Drivers Mcci USB Devices

ASUS ASM USB 3.0 Driver V1.12.9.0: ASUS Asmedia USB 3.0 Driver: ASUS Asmedia USB3.0 Driver: ASUS USB 3.0 Driver: ASUS USB 3.0 Host Controller Driver: ASUS USB3.0 Driver: EVGA P67 Series: Generic USB Hub: Installation Readme for Asmedia 104x USB3.0 Host Controller Drive: Intel(R) USB 3.0 Controller Driver V1.0.4.225 for Windows 7 32bit & 64bit. When you plug the device into your USB, Windows will look for the associated driver, if it cannot find this driver then you will be prompted to insert the driver disc that came with your device.
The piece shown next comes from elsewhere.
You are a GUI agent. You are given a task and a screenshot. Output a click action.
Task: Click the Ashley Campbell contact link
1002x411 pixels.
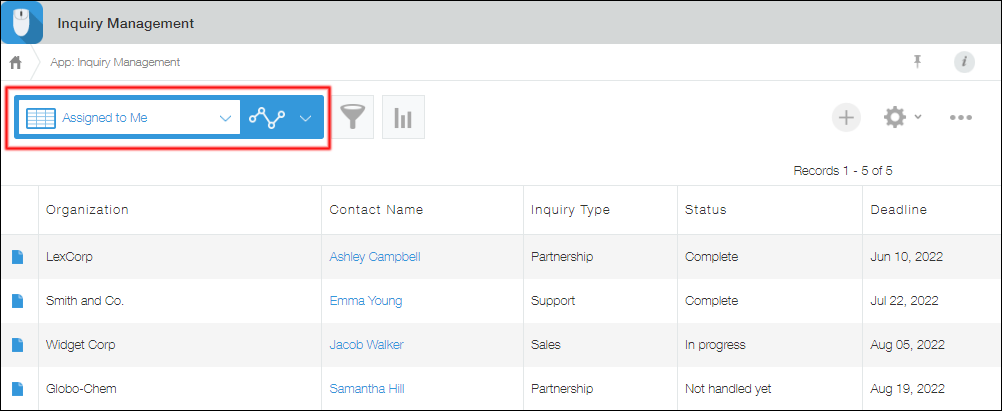coord(375,257)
Common USB Device errors are ‘ usb port not working ‘, ‘device descriptor request failed error’ or ‘bugcodeusbdriver’ issues.

MCCI recently has invested a lot of energy supporting the pi64.win project. This project has a simple (and possibly silly-sounding) goal: get “real” Windows 10 running on a Raspberry Pi 3.

With a USB-C connection, you can charge your Windows 10 PC, and you can also connect to other USB Type-C devices such as mobile phones, docking stations, display adapters, and other devices that have a USB-C port. The driver is named: usbaudio2.sys and the associated inf file is usbaudio2.inf. The driver will identify in device manager as 'USB Audio Class 2 Device.' This name will be overwritten with a USB Product string, if it is available. The driver is automatically enabled when a compatible device is attached to the system. The MCCI® USB 3.0 Connection Exerciser Model 2101 automatically connects and disconnects a USB 2.0 or 3.0 host and device under push-button or software control. Connections can be single-stepped or repeated. The manual modes are useful for debugging attach/detach scenarios. QA teams find the automatic repeat modes useful for regression tests.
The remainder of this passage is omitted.